Page excerpt>
I didn't, however, stop caring about baseball altogether. My wife and I would catch a summer game here and there. After all, we could sit in the outfield bleachers for $2, drink a cold beer and a hot dog. Another memorable occasion my brother happened to be in town when Fernando Valenzuela pitched for the Orioles. He and I got to meet Valenzuela as a young man in Mexico, courtesy of my grandpa. Now, we got to see him pitch just before he retired for good.
In 1994 the Rangers built a gorgeous new park, and I was able to take my grandfather, brother and dad to very first exhibition game ever at the Ballpark in Arlington, home of the Texas Rangers. They hosted the Metropolitans of New York. My grandpa didn't like Arlington much, or the seats I was able to afford with my bar-tending tips. He really didn't understand what in God's name kept me living is this strange, strange city. The Rangers, he said, were no good. If there was any justice in my living here was simply this: I would get to see the Red Sox.
It's hard for me to be a passionate fan. I usually expect too much from players and teams. I have this fantasy that all professional athletes actually love what they do, but biographies like Agassi's confirm that a lot of players don't even like what they do, they just happen to be that gifted.
OK, for goodness sake, where is this going?
In 2001, at my brother's wedding, would mark the last time my grandfather recognized me. He has been suffering from Alzheimer's since then, being in the last if its stages now.
In the 2004 ALCS Game 4 between the Boston Red Sox and New York Yankees, Dave Roberts was called in to pinch-run for Kevin Millar, who was just walked by Mariano "Mo" Rivera in the 9th. The Red Sox were down 0-3 in the series, and losing this ball game 4-3. The Red Sox were clinically dead. Roberts stole second, and with a single from Mueller, Roberts turned third and tied the game.
That single stolen base can be seen as the turning point in one of the most historic events in baseball history. The Red Sox swept the rest of the ALCS and the World Series, on the way to wining their first title in 86 years.
My grandpa didn't understand it anymore. His brain was long gone. But, something happened...changed.
That night, the night Dave Roberts stole second base, things changed for me. All of the sudden caring about sports --again -- seemed OK. All of the sudden it was fun handicapping games again and remembering those blessed stats.

Task list>
a. Translate this sentence from the baseball passage into Spanish: "The Red Sox were clinically dead."
b. Reproduce the part of the baseball passage starting with "In 2001, at" and going on through "its stages now.".
Use only the baseball passage, with no outside information.

Record set>
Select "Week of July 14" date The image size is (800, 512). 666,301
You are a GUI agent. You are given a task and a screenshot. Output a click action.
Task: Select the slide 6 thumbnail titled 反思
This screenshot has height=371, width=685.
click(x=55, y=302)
...
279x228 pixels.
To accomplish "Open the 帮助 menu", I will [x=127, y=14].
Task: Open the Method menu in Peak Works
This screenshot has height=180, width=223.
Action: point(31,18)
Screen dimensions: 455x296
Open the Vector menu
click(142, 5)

Task-by-task outputs>
a. Los Red Sox estaban clínicamente muertos.

b.
In 2001, at my brother's wedding, would mark the last time my grandfather recognized me. He has been suffering from Alzheimer's since then, being in the last if its stages now.